Description of the task:
Reproduce the records that follow in full, excluding any picture they contain.
Information Block Start
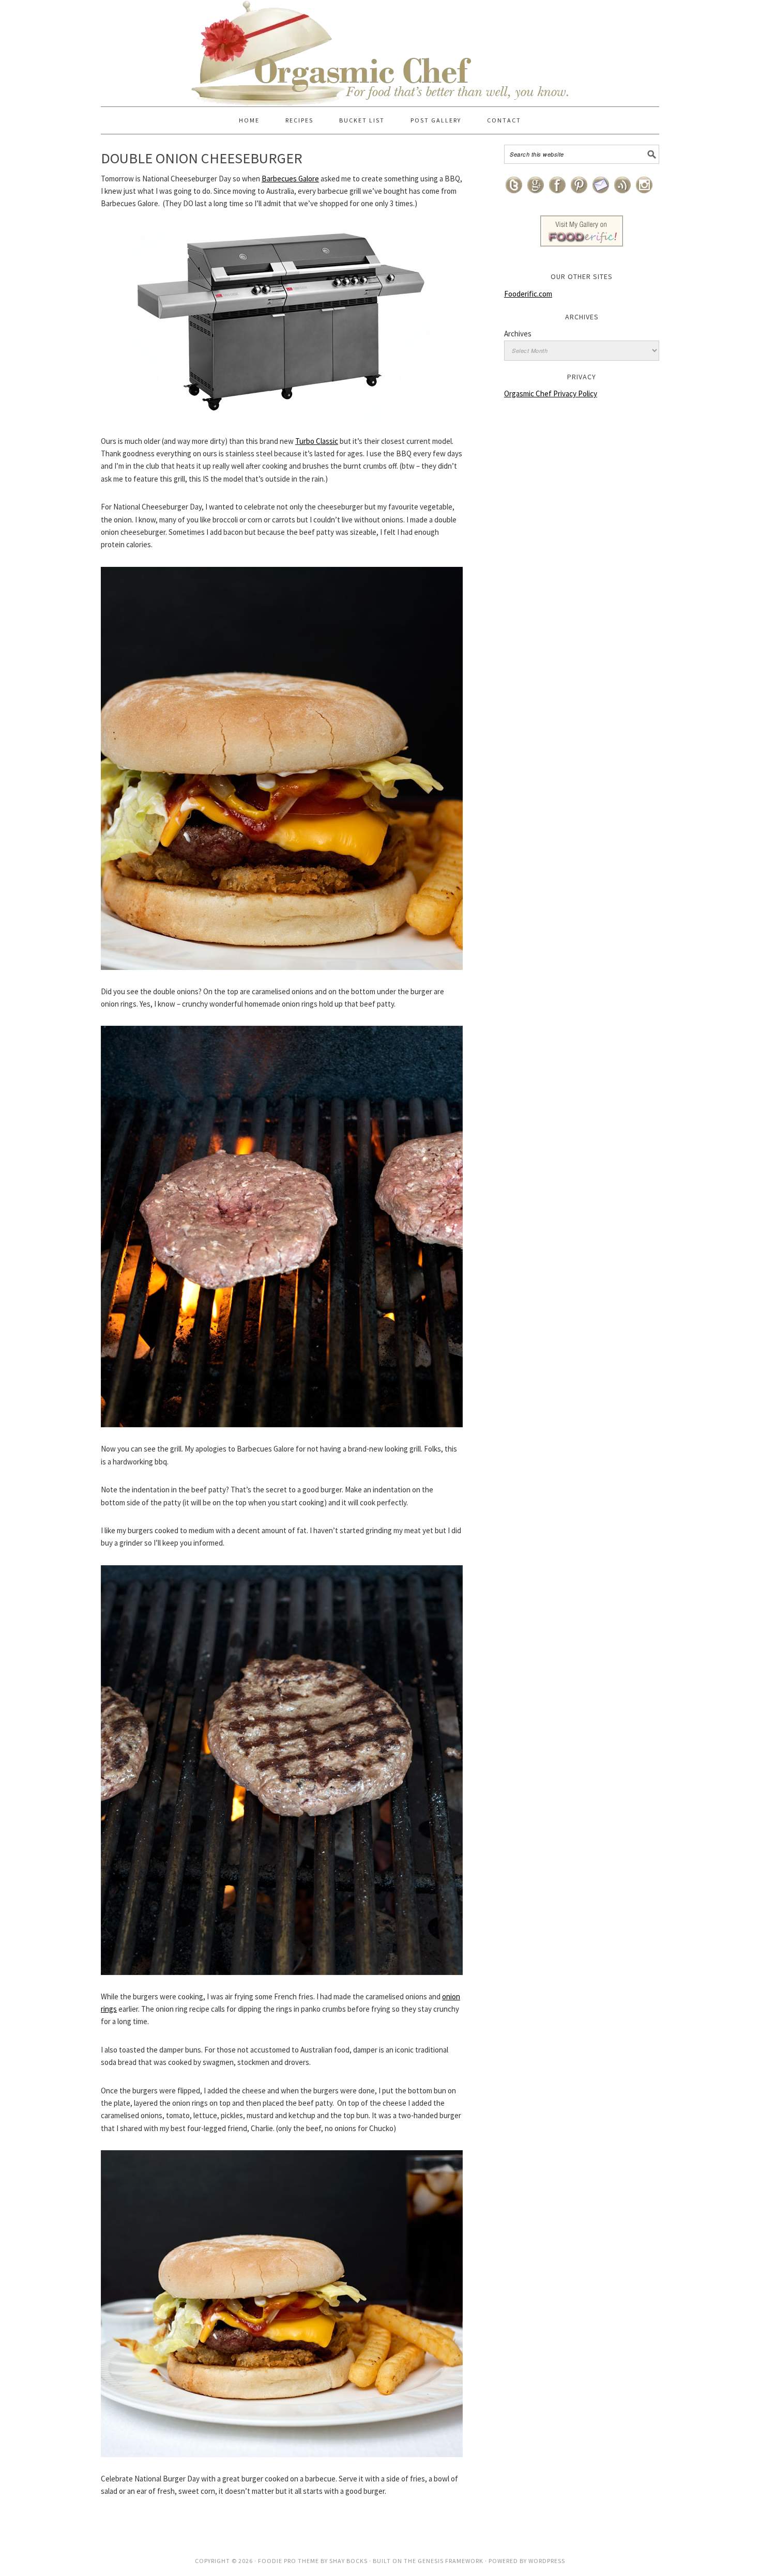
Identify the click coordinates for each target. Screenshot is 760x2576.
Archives (517, 333)
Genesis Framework (450, 2561)
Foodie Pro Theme (288, 2561)
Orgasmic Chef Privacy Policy (550, 393)
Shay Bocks (348, 2561)
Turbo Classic (316, 441)
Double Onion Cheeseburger (201, 158)
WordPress (546, 2561)
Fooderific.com (528, 294)
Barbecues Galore (290, 178)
Information Block End
Output for this exercise:
Identify the click coordinates for each target. Screenshot is 760x2576.
Archives (517, 333)
Genesis Framework (450, 2561)
Foodie Pro Theme (288, 2561)
Orgasmic Chef Privacy Policy (550, 393)
Shay Bocks (348, 2561)
Turbo Classic (316, 441)
Double Onion Cheeseburger (201, 158)
WordPress (546, 2561)
Fooderific.com (528, 294)
Barbecues Galore (290, 178)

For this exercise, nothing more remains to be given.